What’s Happening Now
Florida won its first two games this season in overall uninspiring fashion, at least compared with Gator standards, with a sluggish 27-14 win over Bowling Green and then a come-from-behind 20-17 victory on the road over one of the two newcomers to the SEC – Texas A&M Aggies. As a matter of fact, last week’s win was the first time since 2006 that Florida has come back from being down 10 or more points to win a football game.
In that game in College Station, the Gators played some pretty ugly football (the UF defense allowed TA&M to convert 70 percent of their third downs in the first half) until late in the second half when with 13 minutes remaining Florida was somehow able to wrestle the lead away from the home side and kill off the clock in the final minutes with a grind-it-out style of football more reminiscent of an Alabama than a Florida.

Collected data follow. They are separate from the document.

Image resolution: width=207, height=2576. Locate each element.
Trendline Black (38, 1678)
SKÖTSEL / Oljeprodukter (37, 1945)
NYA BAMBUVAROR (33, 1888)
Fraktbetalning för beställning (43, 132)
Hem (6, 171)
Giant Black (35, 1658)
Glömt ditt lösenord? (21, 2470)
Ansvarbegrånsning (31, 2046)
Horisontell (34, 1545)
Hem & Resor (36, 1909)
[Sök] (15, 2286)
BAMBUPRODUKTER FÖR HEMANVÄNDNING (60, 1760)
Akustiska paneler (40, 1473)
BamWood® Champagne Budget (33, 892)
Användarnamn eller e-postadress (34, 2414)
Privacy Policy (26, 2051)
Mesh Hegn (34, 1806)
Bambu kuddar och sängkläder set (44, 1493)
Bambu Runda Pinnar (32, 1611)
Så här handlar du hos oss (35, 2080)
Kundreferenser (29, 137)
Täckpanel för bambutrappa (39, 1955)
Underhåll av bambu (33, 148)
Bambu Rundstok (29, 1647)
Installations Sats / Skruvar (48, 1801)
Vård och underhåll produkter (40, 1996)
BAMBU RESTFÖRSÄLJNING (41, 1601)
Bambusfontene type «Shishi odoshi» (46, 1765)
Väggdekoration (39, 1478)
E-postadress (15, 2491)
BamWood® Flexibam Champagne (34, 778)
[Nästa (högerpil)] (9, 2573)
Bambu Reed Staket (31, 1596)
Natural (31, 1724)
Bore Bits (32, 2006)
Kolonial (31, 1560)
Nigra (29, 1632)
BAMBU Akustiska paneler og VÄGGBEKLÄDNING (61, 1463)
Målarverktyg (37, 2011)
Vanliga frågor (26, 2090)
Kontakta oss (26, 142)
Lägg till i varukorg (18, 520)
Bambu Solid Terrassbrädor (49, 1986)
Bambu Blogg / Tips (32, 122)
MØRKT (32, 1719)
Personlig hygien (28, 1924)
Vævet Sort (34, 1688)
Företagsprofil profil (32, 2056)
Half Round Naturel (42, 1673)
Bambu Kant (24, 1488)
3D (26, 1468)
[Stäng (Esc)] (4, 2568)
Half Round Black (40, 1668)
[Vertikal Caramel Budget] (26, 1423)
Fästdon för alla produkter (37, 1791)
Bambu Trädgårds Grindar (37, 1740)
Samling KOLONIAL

The Gators will have to get a much better start against the Vols this Saturday. And, they will look to repeat last week’s performance on defense where, against the Aggies, the Gators bottled up A&M RB Christine Michael to only 13 yards on 13 carries, and limited QB Johnny Manziel to 173 yards passing with no TDs.
But the Gators are facing a different animal in this season’s Game 3. The Vols have gained at least 500 yards in consecutive games for the first time since 2000 — the first time this has ever happened in the first two games of any Tennessee season. This has translated to the Big Orange leading the SEC in passing and being in a tie with Georgia for the top spot in points per game.
This, along with a sellout crowd for a night game in Neyland Stadium accounts for the current point spread being 3 in favor of the Vols.
And the Crystal Ball Says…
This is the most anticipated Tennessee football game in recent memory. The game-hype meter is pegged all the way against the right side of the dial. And a 6:00 start will give that little extra edge to the home crowd than the more typical 3:30 start for this series.
Let’s hope that the weather system that is presently over the midwest holds off long enough to allow Neyland Stadium to bask dry in all its glory.
The Vols may have left a few tricks in the bag so far this season, both on offense and defense. The Gators are likely more solid than what they showed in the first three of their four halves played so far this season.
Thus, it is hard to say what this game will bring. But, strange things always seem to happen in this series, so I would expect nothing less on Saturday.
As a Vol fan, I fear Florida’s defense can stop the Tennessee ground game, forcing Bray and Co. to succeed above the levels that they have the past two seasons. But if the recent past is any indicator, it doesn’t take many plays for the Big Orange to lay down a couple of deadly strikes on offense.
It will likely come to turnovers, big plays, and the fourth quarter. So I think that when it is all said and done, the Gators will wish Cas Walker were still alive to dispense some of that Superderm Salve.
Wishful thinking? Perhaps. But something tells me our bad fortune has run its course and the stars are aligning themselves for something very special for the entire nation to witness.